▼
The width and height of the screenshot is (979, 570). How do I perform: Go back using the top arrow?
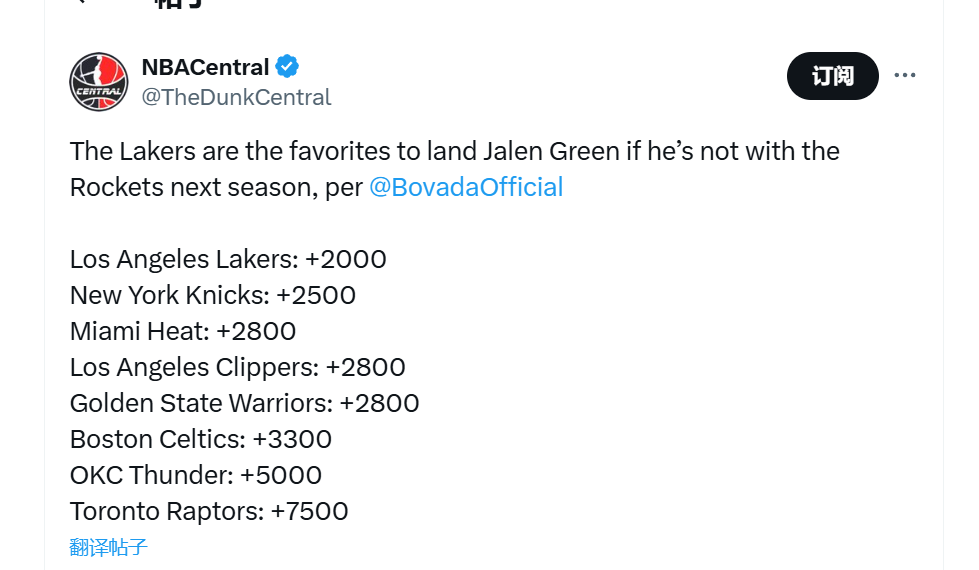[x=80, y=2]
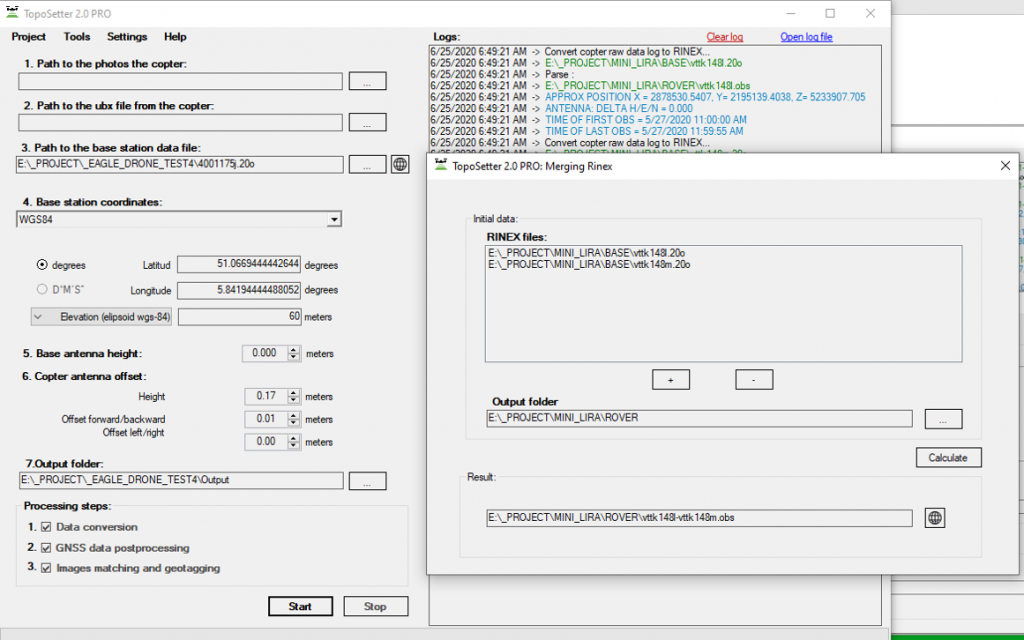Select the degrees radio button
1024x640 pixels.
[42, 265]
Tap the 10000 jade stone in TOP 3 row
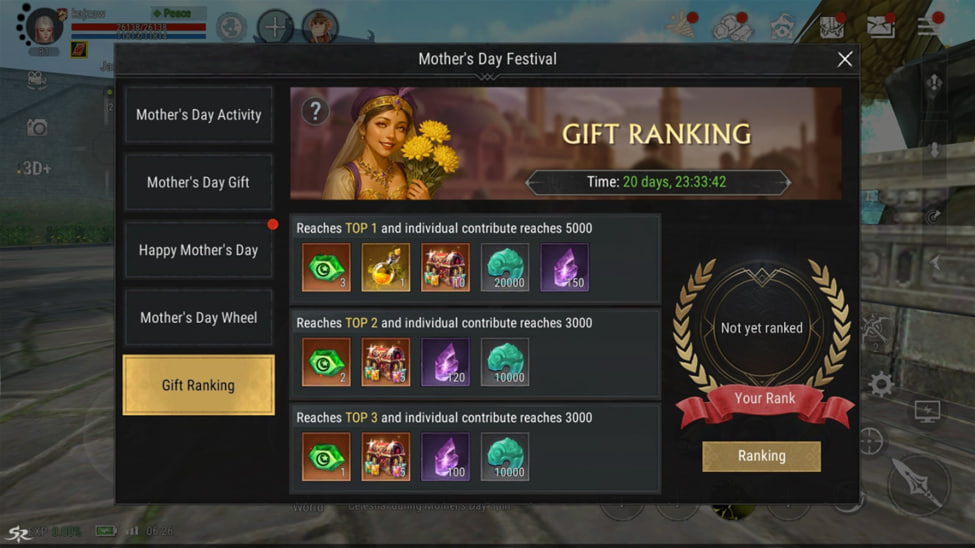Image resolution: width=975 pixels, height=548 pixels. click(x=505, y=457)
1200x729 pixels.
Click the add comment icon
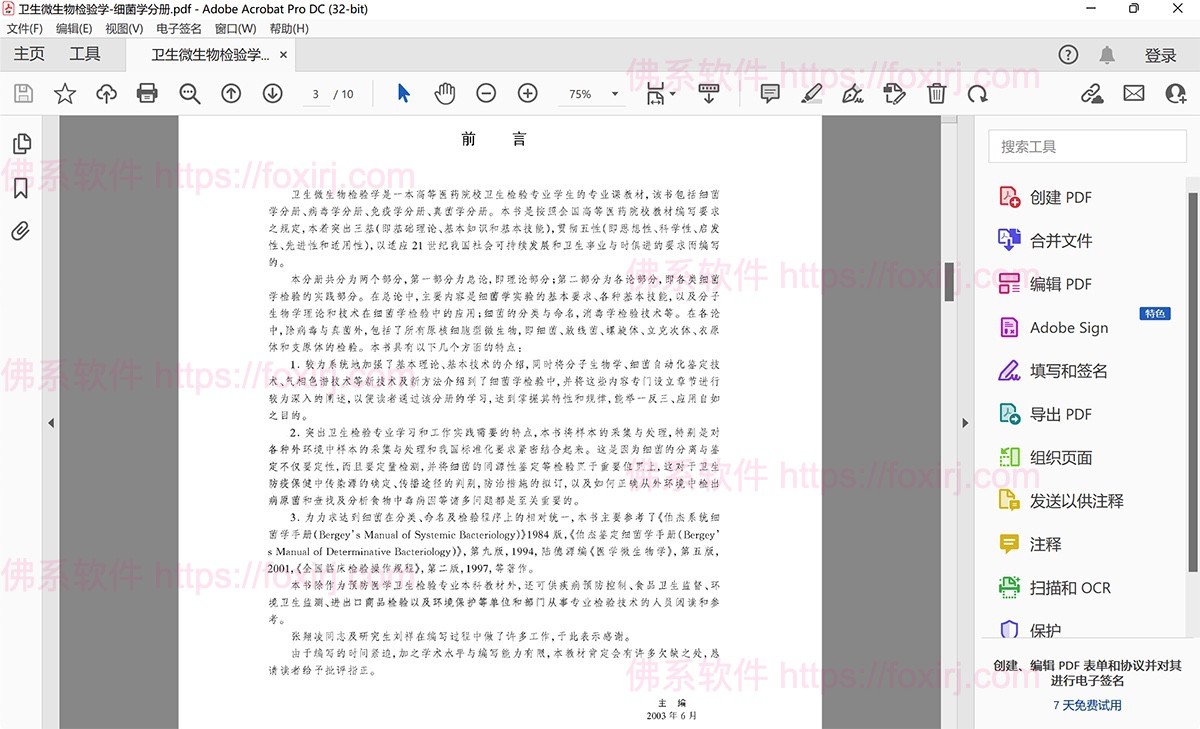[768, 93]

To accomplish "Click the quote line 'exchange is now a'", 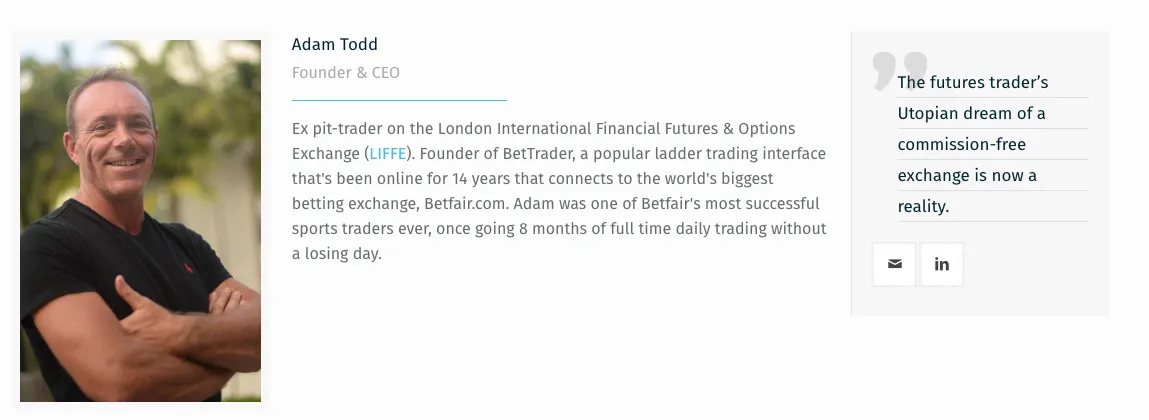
▲
What to do: Please repeat, exactly and with nothing else, the lines from the one containing "1200x729 pixels." to the last line of the entries, both included, excluding any pictures.

Task output:
1200x729 pixels.
Click the add comment icon
[768, 93]

To accomplish "Click the quote line 'exchange is now a'", 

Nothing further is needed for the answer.